Urban League President and CEO Gwen Grant called attention to the fact that Kansas City is one of the only US cities without local control over its police department. Instead, the department is overseen by a group of five members Board of Police Commissionersconsisting of the mayor and four persons appointed by the Governor of Missouri.

“Other cities have their mayor, their city council, their city manager, playing the primary role in finding, selecting and hiring the new chief of police,” Grant said. “We don’t have that here. What we have is a board of police commissioners who can choose to take input from the community as a whole or not.

Outgoing chef Rick Smith announced in November that he would retire in early 2022, but he hasn’t said exactly when. Activists and civil rights groups began calling for his removal following Black Lives Matter protests in the spring and summer of 2020.

Event organizers urged the community to participate in future discussions about the next police chief. Lora McDonald, Executive Director of MORE2, encouraged Kansas citizens to attend the next Council of Police Commissioners meeting on February 22 to tell commissioners what they want to see in the next police chief.

“Go out there and start talking about it,” McDonald said. “Because you’re right, Ms.
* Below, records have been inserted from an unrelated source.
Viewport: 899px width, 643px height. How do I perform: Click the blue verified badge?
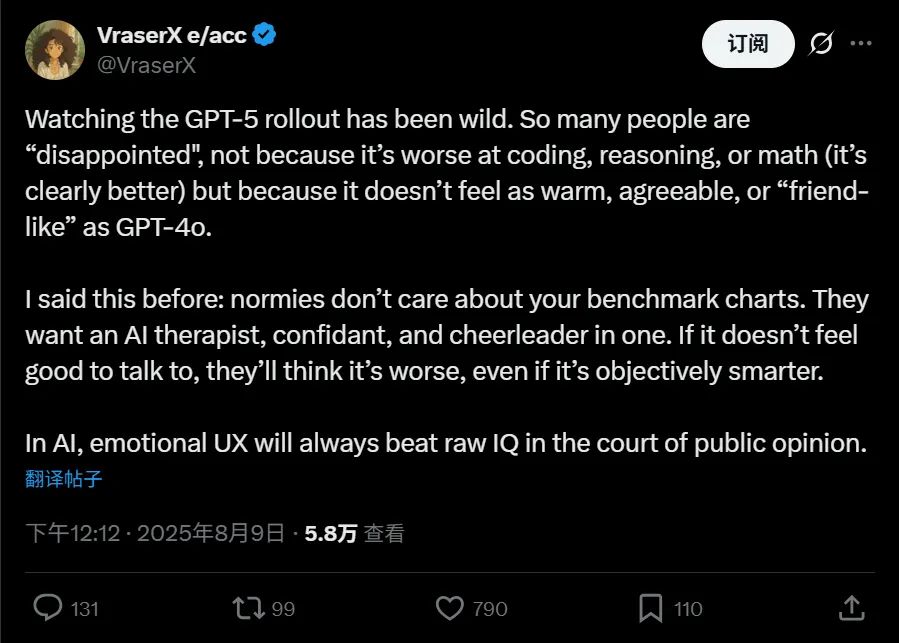(x=265, y=35)
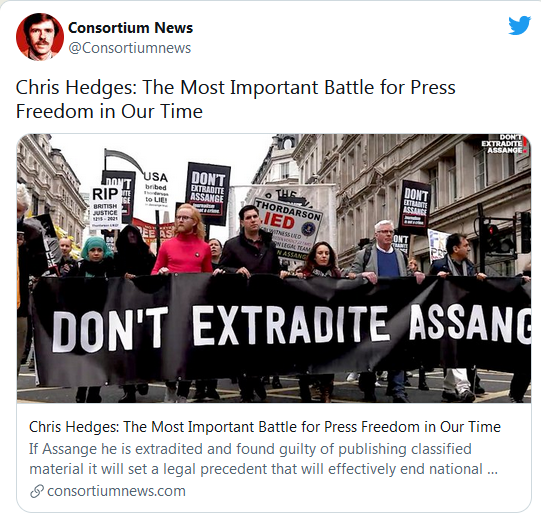
Task: Click the right-side black Don't Extradite placard
Action: [x=414, y=206]
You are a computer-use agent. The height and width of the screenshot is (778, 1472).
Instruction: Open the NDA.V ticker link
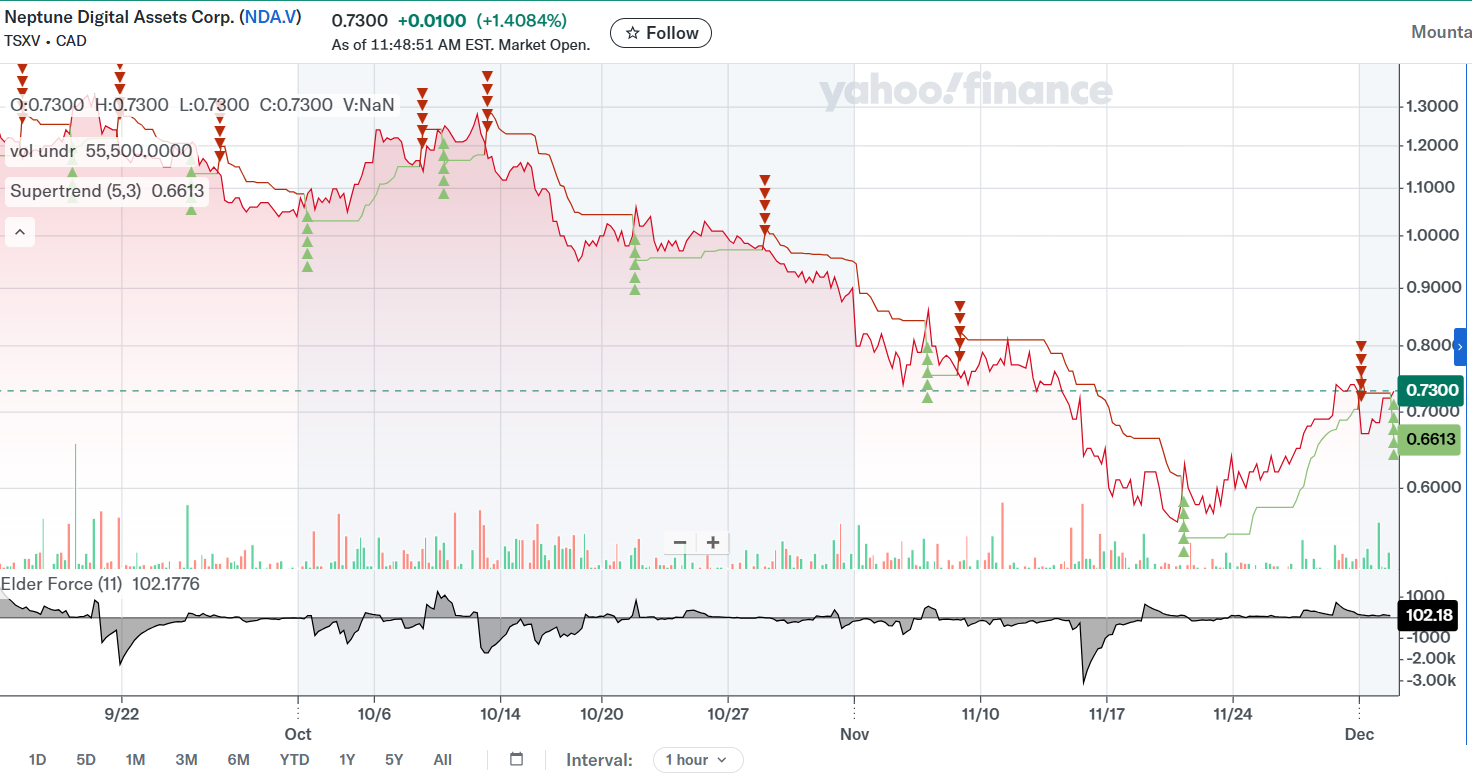[269, 16]
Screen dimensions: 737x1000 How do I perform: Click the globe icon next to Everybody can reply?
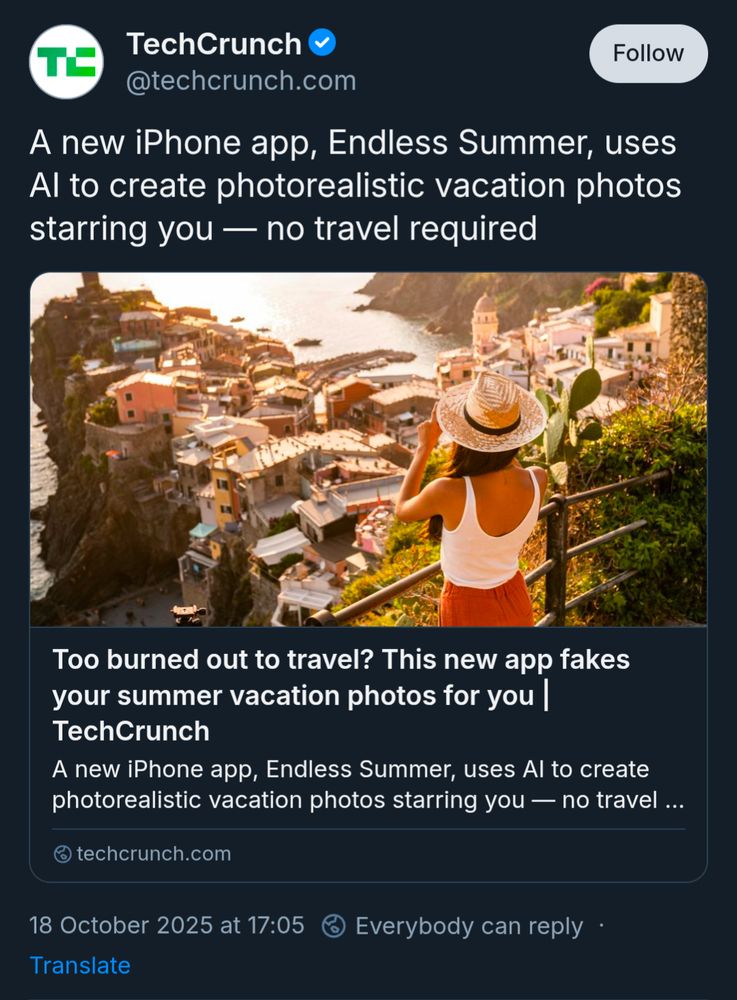331,926
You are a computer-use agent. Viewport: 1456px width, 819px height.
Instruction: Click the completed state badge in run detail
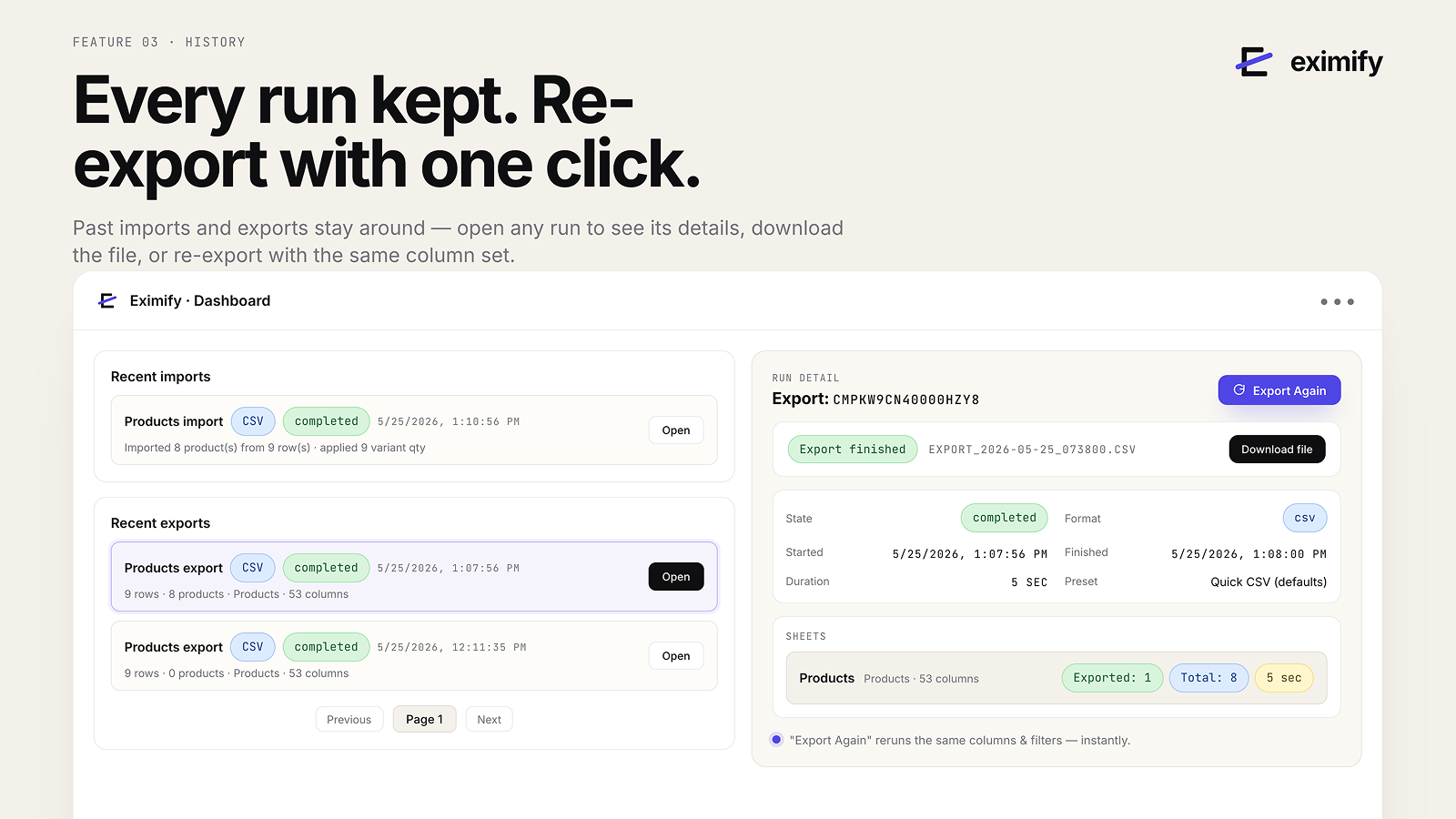(x=1005, y=518)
Grant, they don’t have to listen to us, but we will make them listen to us through community engagement.”

Councilor Robinson said it was not only imperative that the community join the discussion now; it is also important that the board of police commissioners gives residents a platform to voice their opinions. “We have to start at the beginning and not be inserted at the end,” Robinson said.

Ad hoc chairman Damon Daniel said police commissioners should hold community forums in the council’s six districts.

“I think it would show, even if we don’t have local control, it would at least show that these commissioners are really committed to listening to the community and making sure their voices are represented in this process,” Daniel said. .

Panelists discussed whether the best choice for the next chief might come from outside the department. McDonald said KCPD failed to promote enough black women to positions that would allow them to be considered for the top job. Mayor Quinton Lucas, who joined the discussion, suggested that KCPD’s culture may have prevented some officers from rising through the ranks.

“There are probably talented people who have been in the department for a while, who may not have seen themselves evolve in the same way, if they got on the wrong side of the regime, and I say that by compared to everyone and anyone there,” he said.

Lucus said he hopes the police commission listens to people who are “representative of our communities.” He also noted that Smith could retire before his permanent replacement is in place.

“Another conversation that we need to have that is currently going on, who will be the interim leader? Because there are issues and things and all that kind of stuff going on right now that we have to make sure we’re a part of right now,” Lucas said.